Kisah tentang orang Samaria adalah kisah yang populer dalam Kitab Suci. Tentunya, sebagai umat beriman kita telah membaca dan mendengarkannya secara berulang-ulang kali. Kisah ini menggambarkan kebaikan hati dari seorang Samaria yang tanpa berpikir panjang menolong seorang yang menjadi korban dari para penyamun. Mereka tidak hanya merampoknya habis-habisan melainkan juga memukulnya sampai setengah mati. Bila kita ikuti kisahnya maka kita tahu bahwa sebelum orang Samaria datang dan membantunya, ada seorang imam yang terlebih dahulu melalui jalan tempat orang yang dirampok itu terbaring. Namun, bukan menolongnya, ia malah mengabaikan pria yang malang itu dan berjalan melalui seberang jalan. Selanjutnya ada pula orang Lewi yang berjalan melalui tempat itu. Namun, sama halnya dengan imam tadi, ia hanya melewatinya begitu saja. Hingga orang Samaria itu lewat dan dengan belas kasih ia pun menolong orang yang sedang menderita itu. Luka-lukanya dibalut dan disirami dengan minyak dan anggur, kemudian dibawa dengan keledai ke penginapan untuk dirawat sampai sembuh.

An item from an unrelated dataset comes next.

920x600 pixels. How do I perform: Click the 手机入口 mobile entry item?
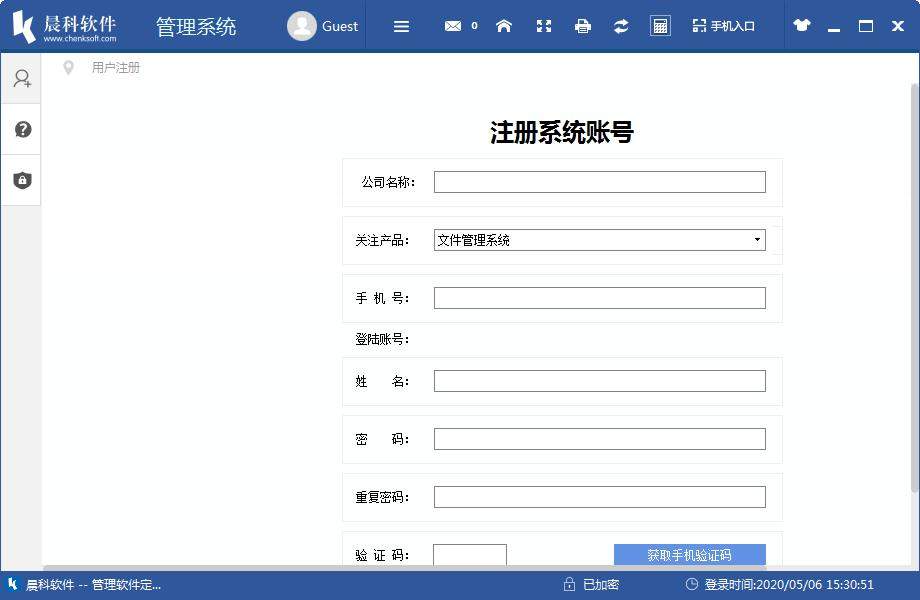[722, 26]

Kisah sederhana tentang kebaikan hati dari seorang Samaria ini mengajak kita melihat ketulusan hati kita akan sesama. Apakah kita punya kepedulian kepada orang lain ketika mereka sementara ada dalam kesusahan. Ataukah kita membiarkan saja karena tidak mau direpotkan atau pun dirugikan? Poin yang perlu kita refleksikan pula adalah bagaimana dalam kehidupan, kita perlu untuk bertindak sebagai orang-orang yang mencerminkan cinta kasih yang berasal dari Bapa. Terkadang di era sekarang status dan jabatan hanya menjadi sebatas status belaka, namun tindakan yang dilakukan tidak seturut dengan apa yang menjadi status dan jabatan tersebut. Banyak orang membanggakan diri, saya ini Katolik dari lahir, atau saya pengikut Kristus, dan lain sebagainya. Namun, kehidupan tidak mencerminkan bahwa saya adalah seorang Katolik, atau saya adalah seorang pengikut Kristus yang sejati. Orang kadang lupa dengan itu sehingga terkadang muncul istilah Katolik KTP atau Kristen KTP dan lainnya. Oleh sebab itu, bacaan Injil yang kita dengar pada hari ini, mengajak kita untuk berlaku atau bertindak sesuai dengan status kita. Tidak hanya sebatas kata-kata, namun bertindak secara nyata, karena apa yang kita perbuat mencerminkan siapa kita.
(Fr. Alfius Davin Welerubun)
“Ia pergi kepadanya dan membalut luka-lukanya..,” (Luk. 10:34)
Marilah Berdoa :
Tuhan, mampukan aku untuk bertindak seturut dengan kehendakMu. Amin.